Rejet sans équivoque de la visite de la chancelière allemande

La visite en Grèce le 9 octobre de la chancelière allemande Angela Merkel a été accueillie par près de 30 000 manifestants brandissant des bannières « Vous n'êtes pas bienvenue », « Imperialisten Raus » (Impérialistes, dehors !) et « Non au 4e Reich ». Exprimant la vision du peuple grec de l'actuelle chancelière allemande, quatre personnes vêtues d'uniformes militaires allemands de l'époque de la Deuxième Guerre mondiale et circulant dans une petite jeep ont brandi des drapeaux avec la croix gammée et ont fait le salut fasciste. D'autres bannières ont proclamé : « Dehors Merkel, la Grèce n'est pas ta colonie » et « Ce n'est pas une Union européenne, c'est de l'esclavage ». La manifestation a aussi été un défi à l'interdiction de rassemblements publics et de manifestations dans la majeure partie d'Athènes, de 9 h à 22 h, « pour des raisons de sécurité publique et pour préserver la vie économique et sociale de la capitale ».

Près de 6000 agents de police ont été déployés pour la visite de six heures de Merkel, dont des unités antiterroristes et de tireurs d'élite postés sur les toits.

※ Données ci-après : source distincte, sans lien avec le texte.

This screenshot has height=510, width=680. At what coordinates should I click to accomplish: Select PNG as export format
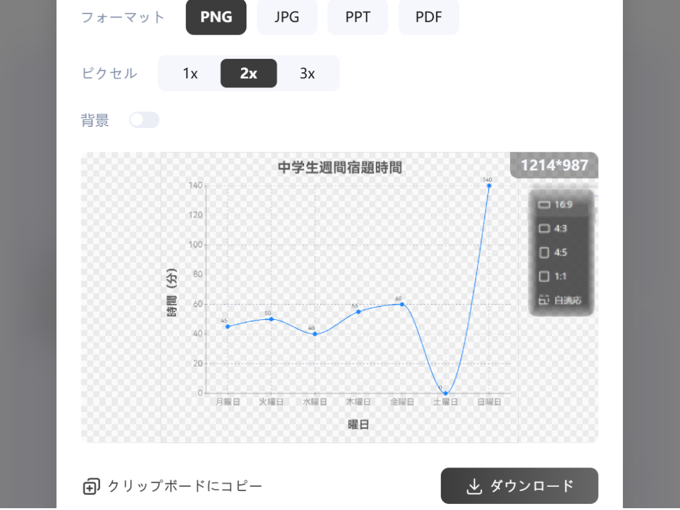[x=216, y=17]
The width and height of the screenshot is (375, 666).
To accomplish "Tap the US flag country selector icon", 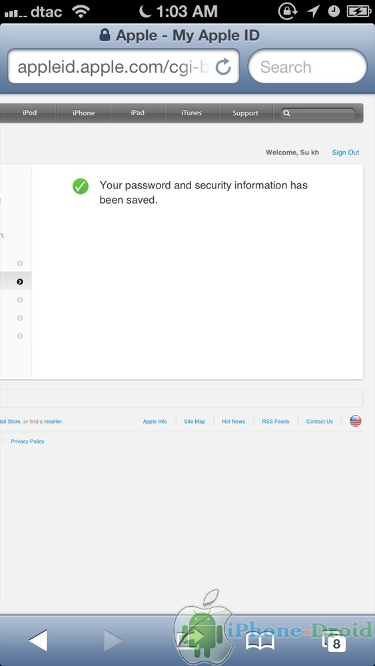I will pos(356,421).
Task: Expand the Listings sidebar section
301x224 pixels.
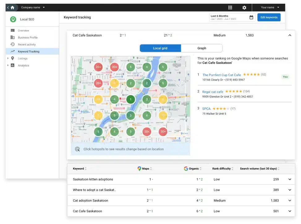Action: pyautogui.click(x=8, y=58)
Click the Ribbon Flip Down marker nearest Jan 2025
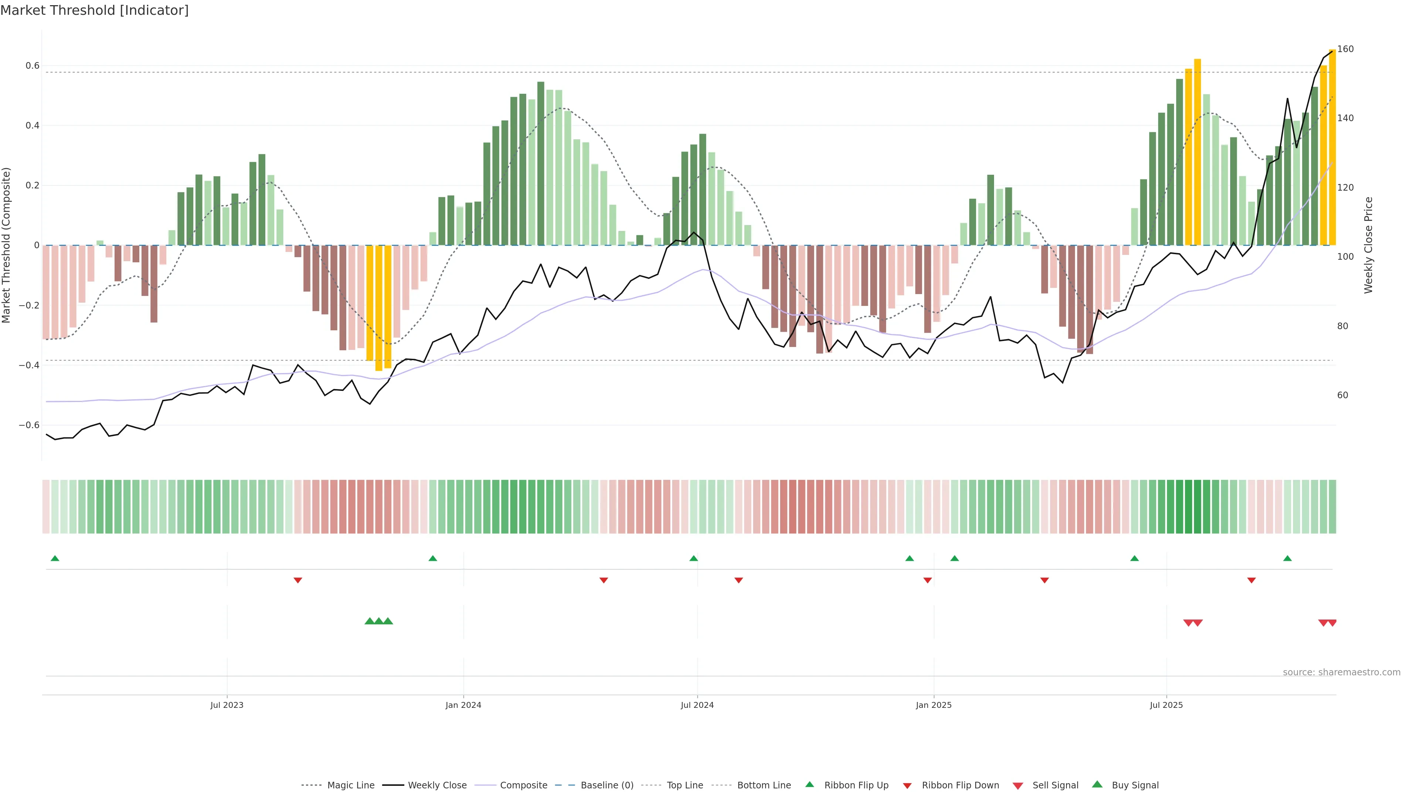Viewport: 1419px width, 798px height. 928,580
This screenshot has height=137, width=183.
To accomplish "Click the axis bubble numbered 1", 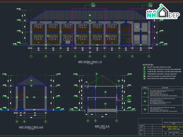I will (x=31, y=56).
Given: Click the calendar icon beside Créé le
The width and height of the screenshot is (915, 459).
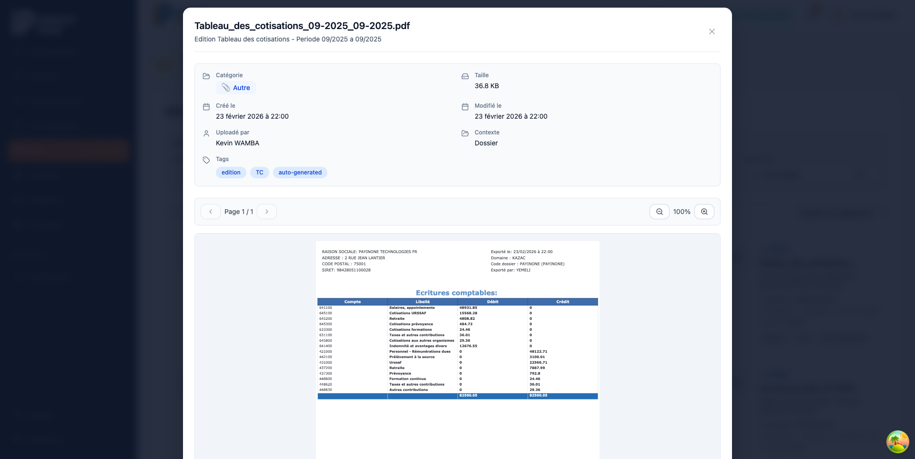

À Thessalonique, dans le nord du pays, quelque 700 manifestants se sont aussi rassemblés devant le consulat allemand.

Ces actions ont démontré le profond rejet des mesures brutales d'austérité qui sont imposées au peuple grec et dont Merkel s'enorgueillit. Elles ont aussi exposé le fait que la situation financière actuelle de la Grèce est attribuable au vol de l'or de la Grèce durant le Deuxième Guerre mondiale. Cet or n'a jamais été remboursé et est toujours dû au peuple grec avec intérêt accumulé. L'hebdomadaire allemand Die Zeit calcule que les dommages financiers infligés à la Grèce par l'Allemagne durant la guerre se chiffrent à 70 milliards d'euro. L'Accord de Londres de 1953 a reporté le règlement des réparations envers la Grèce jusqu'à ce que l'Allemagne soit réunifiée. Malgré cela, un nouveau traité signé en 1990 a exclu la possibilité de telles réparations.

Deuxième grève générale en deux mois


Athènes le 18 octobre 2012

Après celle du 26 septembre, les Grecs ont tenu le 18 octobre une deuxième grève générale en l'espace de deux mois en opposition à l'ordre du jour d'austérité. À Athènes, pas moins que 80 000 manifestants ont pris la rue lors de deux manifestations distinctes, comme faisant partie des actions d'opposition au pays contre les soi-disant mesures d'austérité que le gouvernement négocie avec les créanciers internationaux de la Grèce. Quelque 17 000 personnes ont manifesté à Thessalonique. La grève a paralysé le transport aérien, interrompu les services publics, fermé les écoles, les hôpitaux et les magasins et entravé le transport public dans la capitale. Les chauffeurs de taxi s'y sont joints pendant 9 heures, alors qu'un arrêt de travail des contrôleurs aériens durant 3 heures a causé des annulations de vols. Les traversiers entre les îles sont restés au port.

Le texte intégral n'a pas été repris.